▸ WORK REQUEST
Leave out the pictures and repeat exactly the lines from the one containing "Task: Tap the active third carousel dot" through the final line of the listing below.

- - - - - - -

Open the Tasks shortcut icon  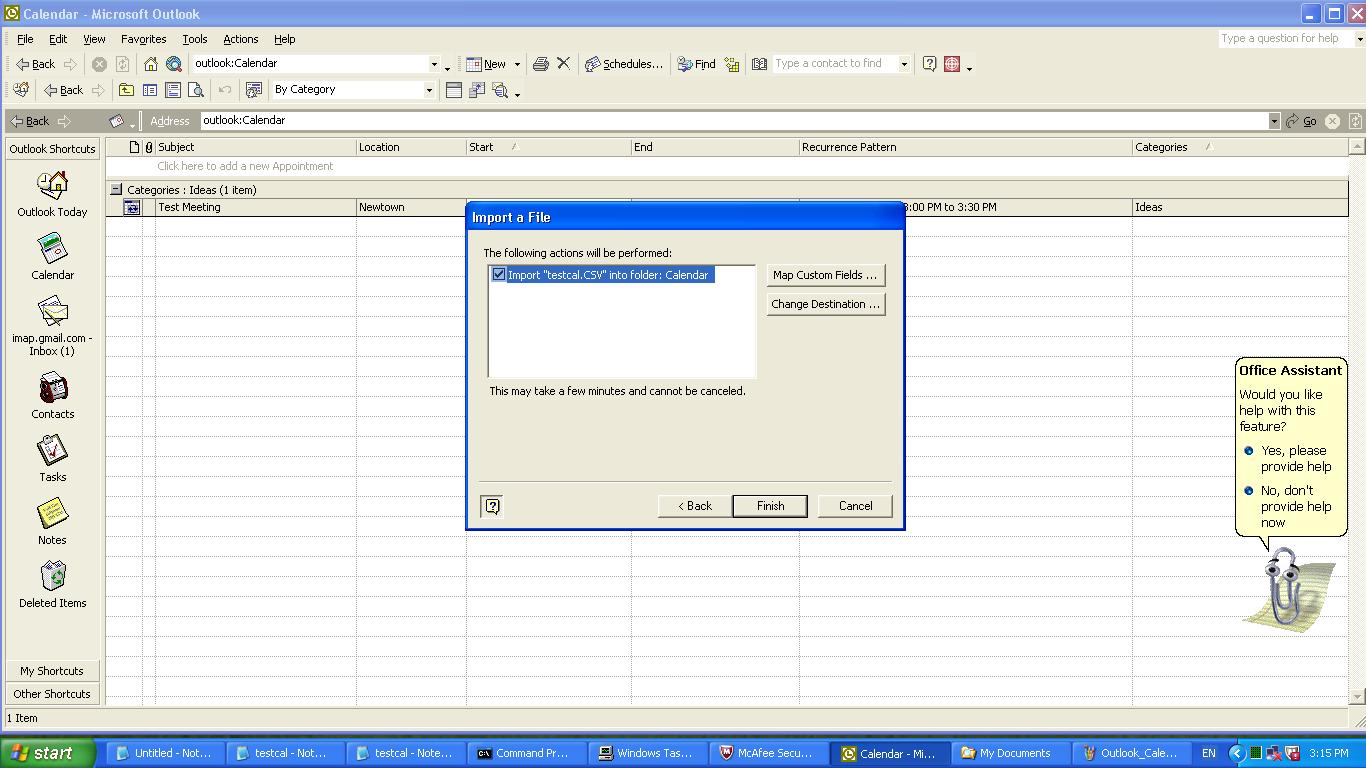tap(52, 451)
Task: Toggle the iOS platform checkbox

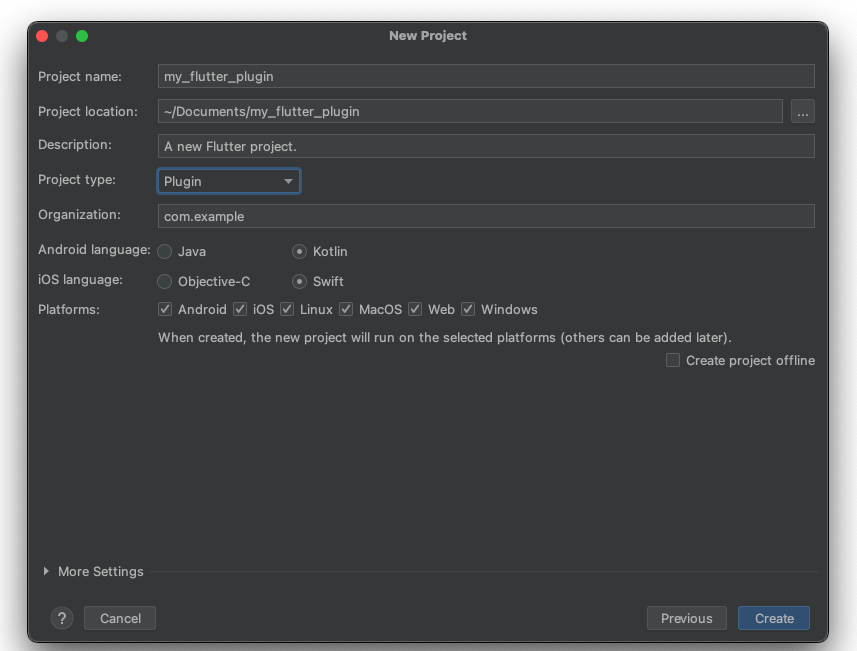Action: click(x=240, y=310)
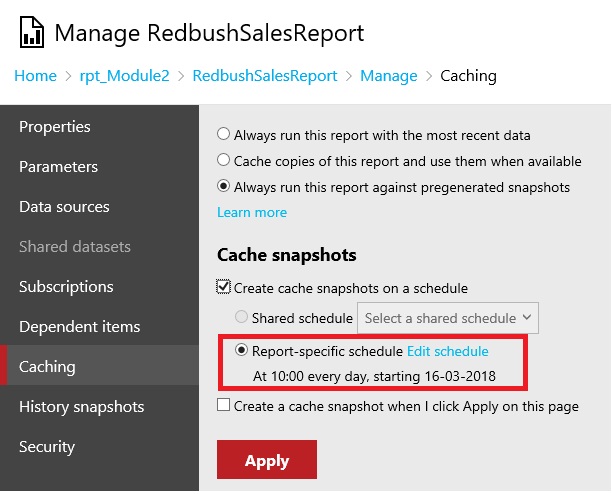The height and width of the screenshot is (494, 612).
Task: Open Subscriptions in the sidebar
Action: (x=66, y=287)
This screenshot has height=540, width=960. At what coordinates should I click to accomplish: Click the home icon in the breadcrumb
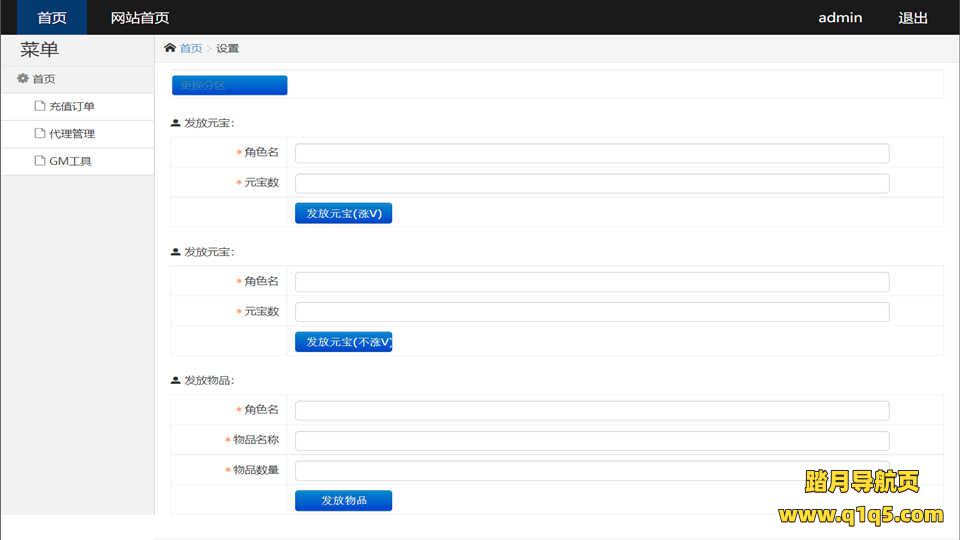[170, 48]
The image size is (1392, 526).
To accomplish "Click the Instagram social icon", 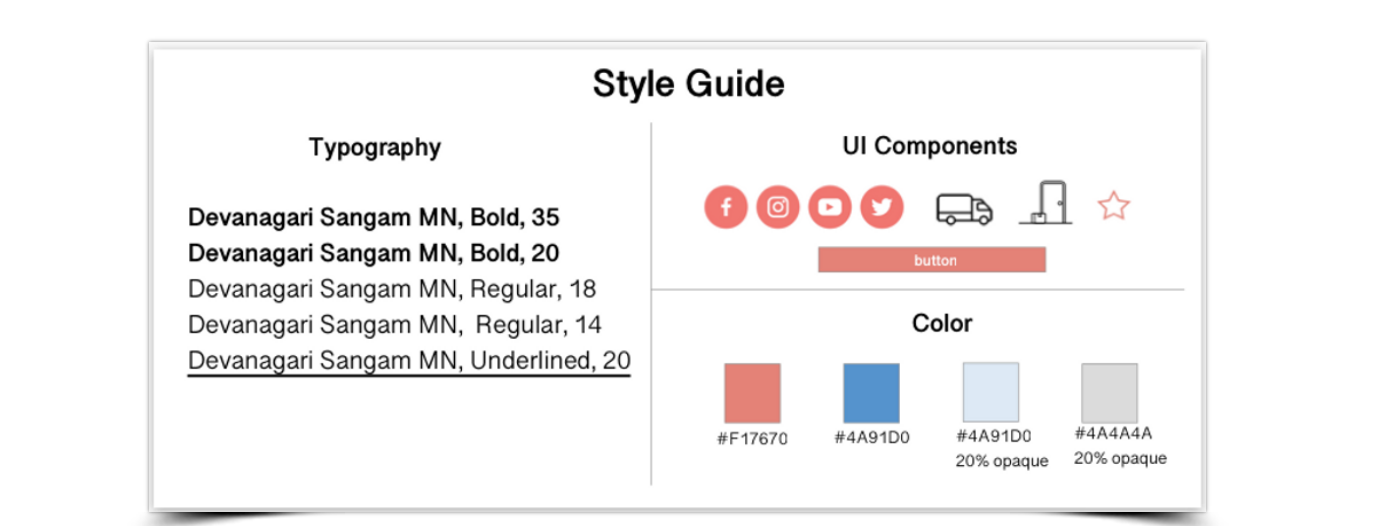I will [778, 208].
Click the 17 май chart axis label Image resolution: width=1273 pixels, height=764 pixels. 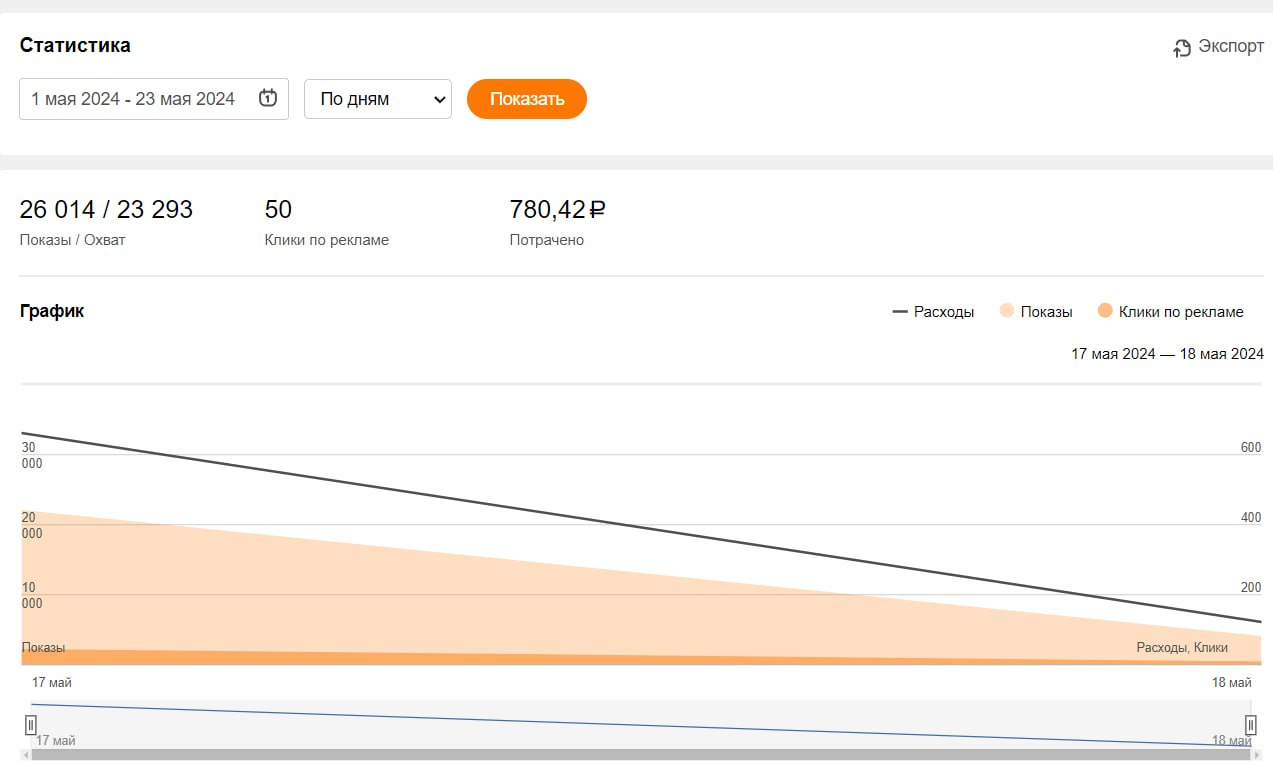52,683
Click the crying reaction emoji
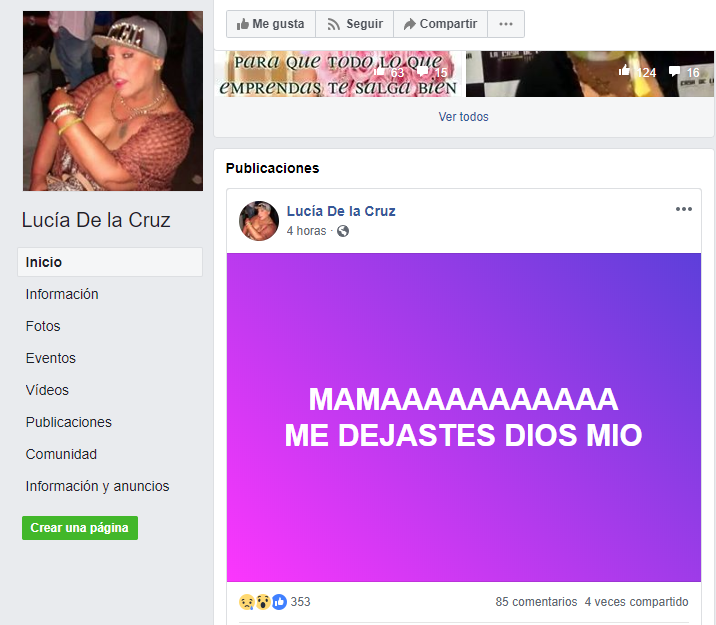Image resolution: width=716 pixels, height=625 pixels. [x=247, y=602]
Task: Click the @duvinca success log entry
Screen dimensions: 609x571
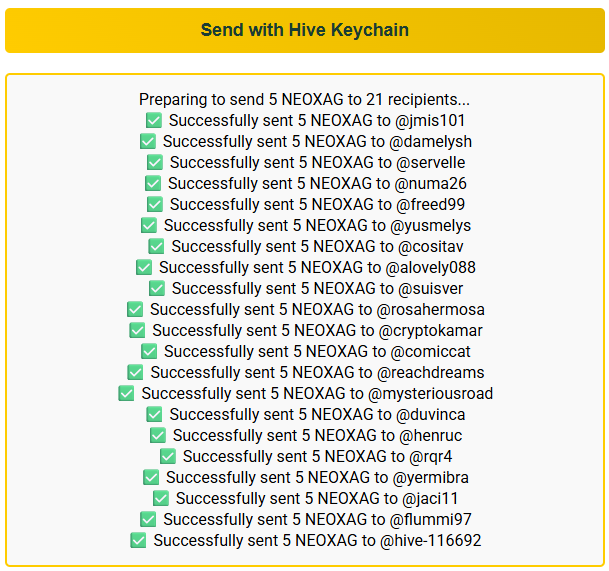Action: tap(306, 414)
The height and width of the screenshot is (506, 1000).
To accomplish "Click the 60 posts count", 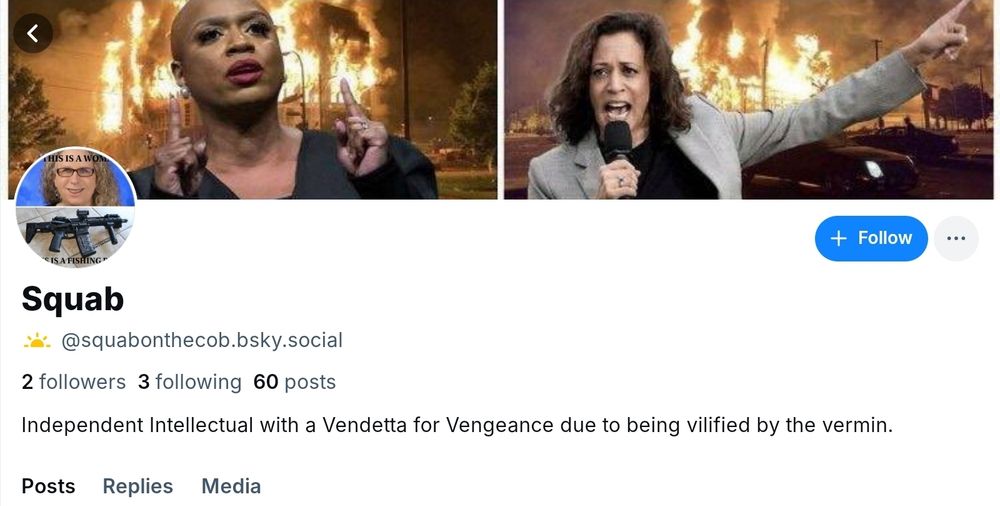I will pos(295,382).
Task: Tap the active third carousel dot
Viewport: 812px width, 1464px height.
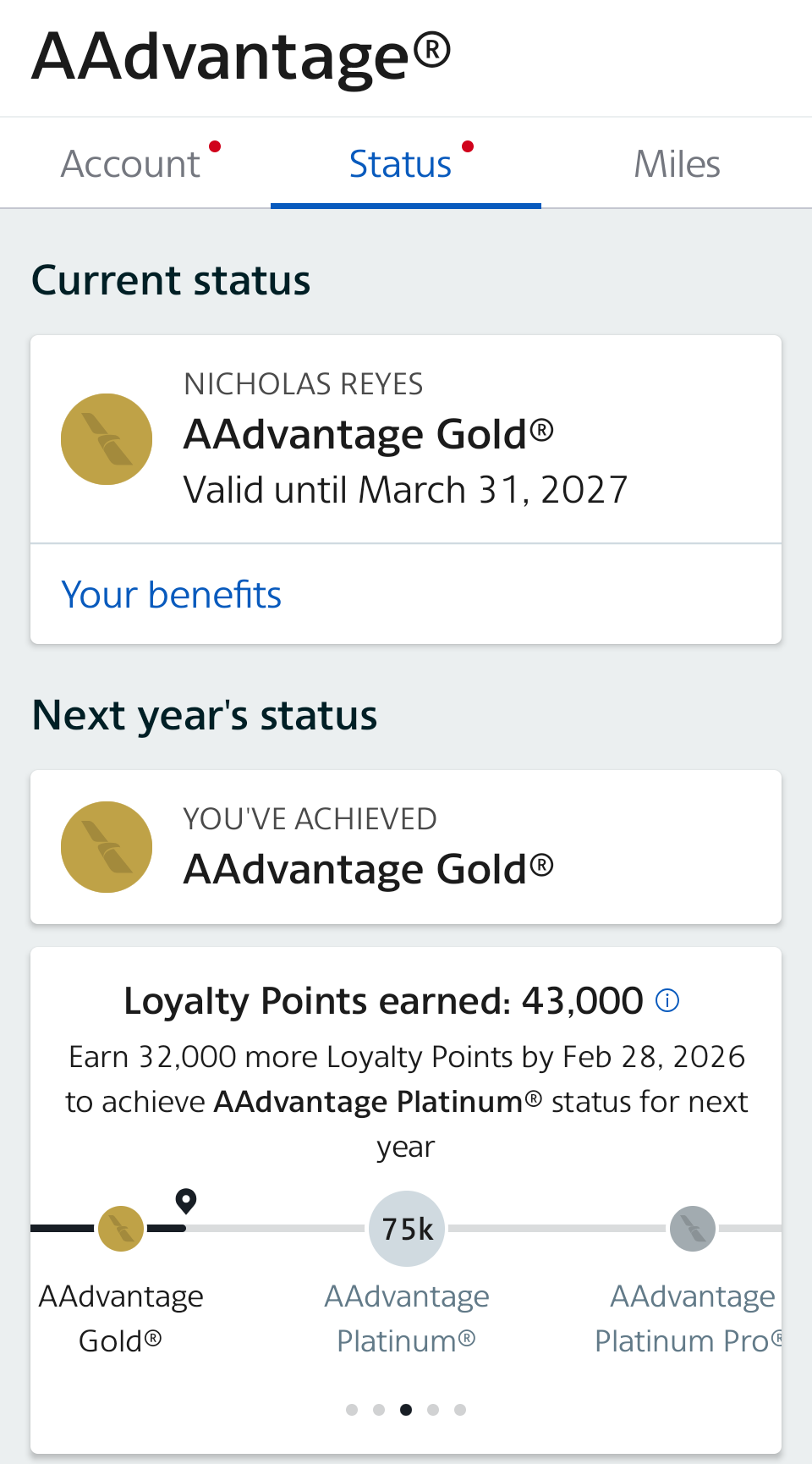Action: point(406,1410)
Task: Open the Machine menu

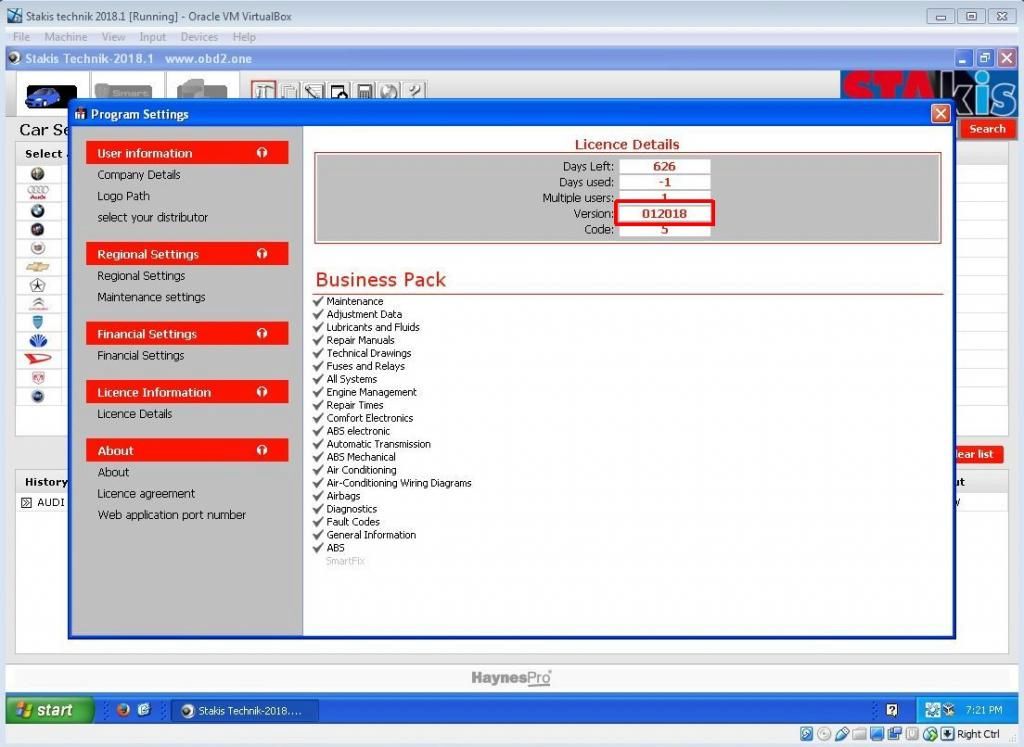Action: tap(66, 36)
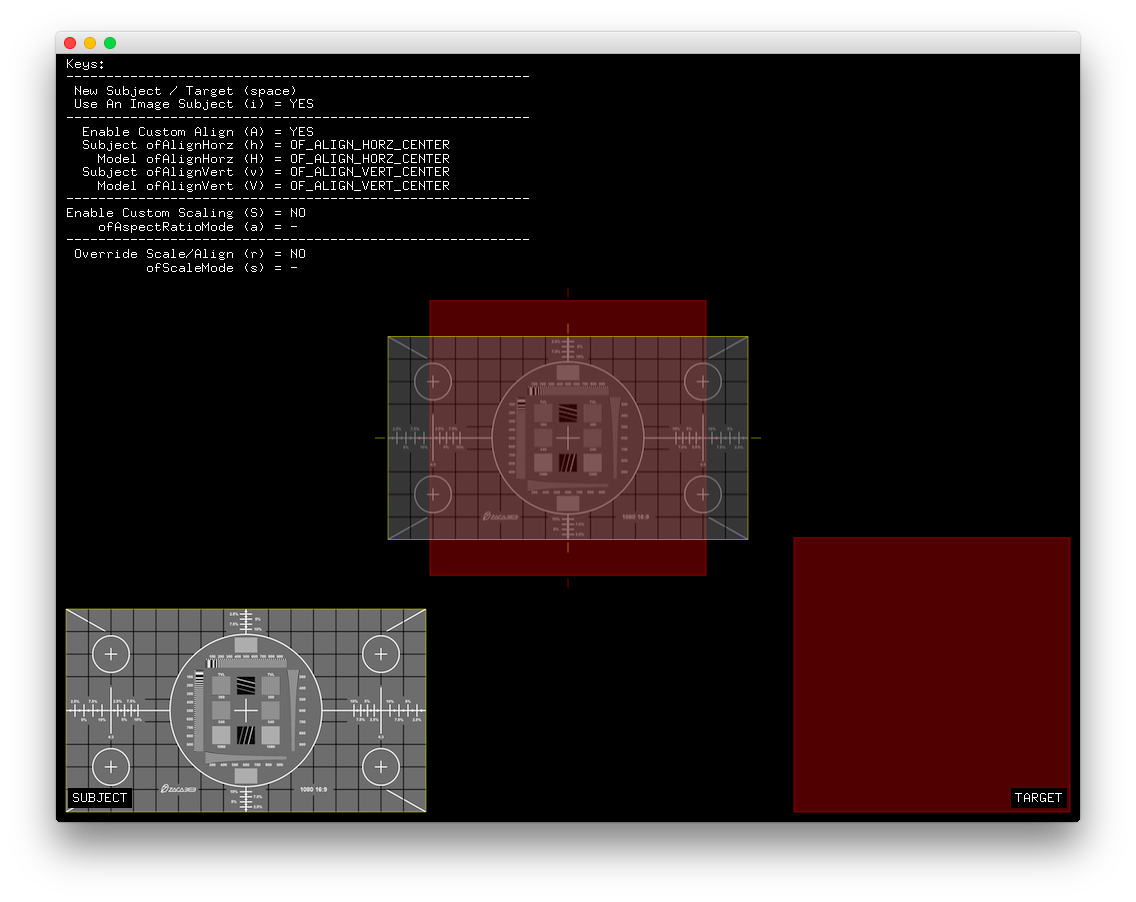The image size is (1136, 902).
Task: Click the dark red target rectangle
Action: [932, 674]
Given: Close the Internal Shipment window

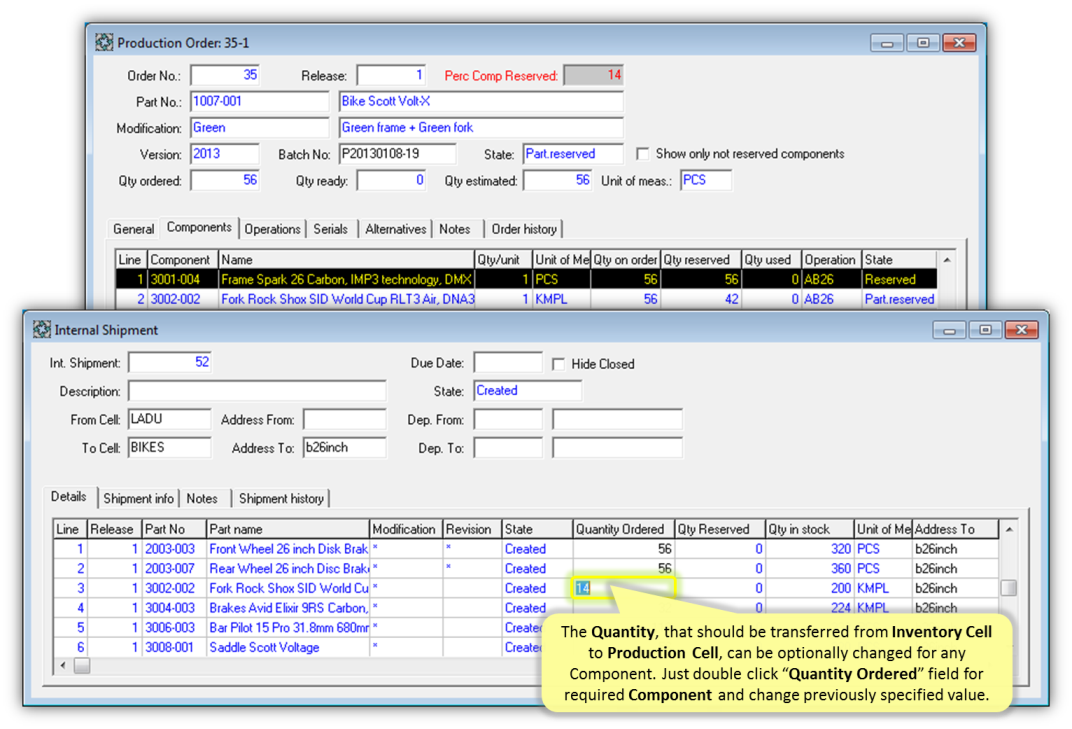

- - - - - - -

▸ YOUR RESPONSE
Task: Tap the active third carousel dot
Viewport: 812px width, 1464px height.
Action: point(406,1410)
Task: Open the Machine menu

Action: tap(66, 36)
The image size is (1136, 902).
Task: Click the dark red target rectangle
Action: [932, 674]
Given: Close the Internal Shipment window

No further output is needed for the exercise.